• Oct 27th 2008, 03:56 PM
Pn0yS0ld13r
I've been stuck on this problem for a while now.

Suppose $\displaystyle 32 = \alpha\beta$ for $\displaystyle \alpha,\beta$ relatively prime quadratic integers in $\displaystyle \mathbb{Q}[i]$. Show that $\displaystyle \alpha=\epsilon\gamma^{2}$ for some unit $\displaystyle \epsilon$ and some quadratic integer $\displaystyle \gamma$ in $\displaystyle \mathbb{Q}[i]$.

Any pointers on how to start?

Thanks.
• Oct 27th 2008, 06:48 PM
NonCommAlg
Quote:

Originally Posted by Pn0yS0ld13r
I've been stuck on this problem for a while now.
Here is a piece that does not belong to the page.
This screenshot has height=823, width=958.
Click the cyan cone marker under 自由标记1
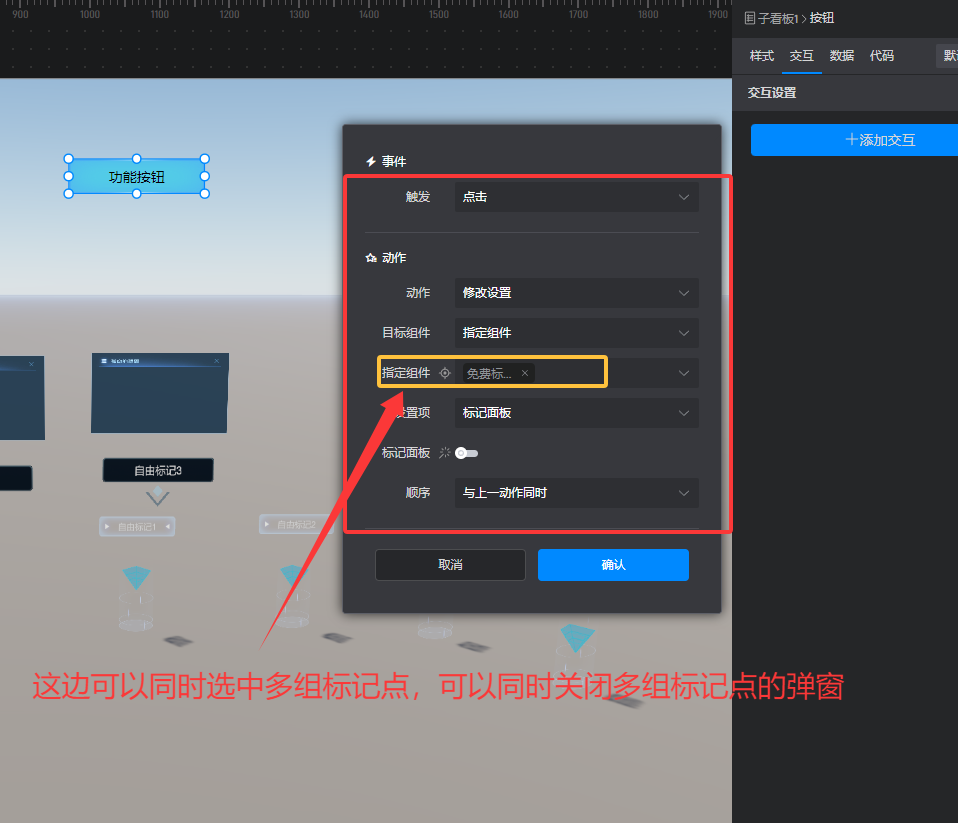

Suppose $\displaystyle 32 = \alpha\beta$ for $\displaystyle \alpha,\beta$ relatively prime quadratic integers in $\displaystyle \mathbb{Q}[i]$. Show that $\displaystyle \alpha=\epsilon\gamma^{2}$ for some unit $\displaystyle \epsilon$ and some quadratic integer $\displaystyle \gamma$ in $\displaystyle \mathbb{Q}[i]$.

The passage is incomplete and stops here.